A link connects two points. Examples would be an Ethernet interface (host to switch, switch to switch) or a similar WiFi link (host to access point). Link simulations explore the performance of that link. The simulations may need to be sophisticated. For example, in the case of wireless links, you might have to consider multipath distortion, MIMO, this sort of thing.
At the system level, you are considering the behavior of traffic flow among many nodes, splitting and merging, each flow using links to move from node to node. Now you would consider routing algorithms that prevent formation of loops, congestion at merge points and how this is controlled, jitter and latency end to end, and so on.
If I understand the question correctly, we aren't talking about two simulation "methods," but rather, we are talking about simulating entirely different things.
The colleague Albert explained it well. I only stress here that your question needs elaboration. While the communication link is well defined as an interconnection between two communicating nodes, the communication system in the physical sense is wide.

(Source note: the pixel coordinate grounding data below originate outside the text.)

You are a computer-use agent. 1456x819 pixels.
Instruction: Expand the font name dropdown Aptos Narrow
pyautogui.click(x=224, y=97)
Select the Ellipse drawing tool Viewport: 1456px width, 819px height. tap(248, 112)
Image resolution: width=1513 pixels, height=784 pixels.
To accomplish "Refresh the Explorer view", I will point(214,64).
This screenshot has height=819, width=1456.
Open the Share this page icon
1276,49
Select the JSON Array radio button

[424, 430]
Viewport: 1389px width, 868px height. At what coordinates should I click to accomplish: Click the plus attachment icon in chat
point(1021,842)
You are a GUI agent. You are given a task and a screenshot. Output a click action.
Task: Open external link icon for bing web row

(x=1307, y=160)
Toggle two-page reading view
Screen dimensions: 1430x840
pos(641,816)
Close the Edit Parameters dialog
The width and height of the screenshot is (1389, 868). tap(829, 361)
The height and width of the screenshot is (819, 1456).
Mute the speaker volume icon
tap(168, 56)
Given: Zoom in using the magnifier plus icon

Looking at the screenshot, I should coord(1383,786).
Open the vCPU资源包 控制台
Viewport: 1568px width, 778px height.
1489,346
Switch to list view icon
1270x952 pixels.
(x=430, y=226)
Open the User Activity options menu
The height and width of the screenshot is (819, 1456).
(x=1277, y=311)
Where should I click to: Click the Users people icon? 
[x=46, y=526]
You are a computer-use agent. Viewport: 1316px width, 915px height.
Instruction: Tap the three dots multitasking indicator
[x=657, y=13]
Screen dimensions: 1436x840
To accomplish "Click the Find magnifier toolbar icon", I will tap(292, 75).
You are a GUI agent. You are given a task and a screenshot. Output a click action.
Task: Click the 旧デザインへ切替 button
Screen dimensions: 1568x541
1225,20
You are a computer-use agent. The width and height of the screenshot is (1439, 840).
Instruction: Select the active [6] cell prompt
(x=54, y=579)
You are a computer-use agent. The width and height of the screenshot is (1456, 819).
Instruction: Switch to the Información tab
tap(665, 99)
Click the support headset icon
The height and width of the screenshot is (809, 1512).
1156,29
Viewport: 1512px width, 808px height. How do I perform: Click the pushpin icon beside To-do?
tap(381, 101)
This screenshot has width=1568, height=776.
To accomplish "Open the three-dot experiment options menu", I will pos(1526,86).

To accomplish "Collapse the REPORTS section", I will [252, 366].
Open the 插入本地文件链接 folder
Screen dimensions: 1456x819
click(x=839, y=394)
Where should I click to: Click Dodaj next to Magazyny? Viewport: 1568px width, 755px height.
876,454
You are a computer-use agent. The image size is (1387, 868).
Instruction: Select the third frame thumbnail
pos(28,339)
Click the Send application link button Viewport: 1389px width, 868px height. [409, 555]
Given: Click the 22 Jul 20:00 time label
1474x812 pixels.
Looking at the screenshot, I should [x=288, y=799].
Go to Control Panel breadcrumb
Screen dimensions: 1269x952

Sometimes one refers to one link as a communication system composed of two transceivers and a communication medium.
Here you mean by a communication system communicating nodes interconnected by links according to certain interconnect pattern.A communication system like that is a communication network.
One of the very proper descriptions is the layered model of the network. In this network layered model there is the physical layer, then comes the link layer, then comes the network layer where network routing devices are added to that of the link layer.Then comes the higher layers which are called the software layers or the application layers. Every layer has its functions and protocols.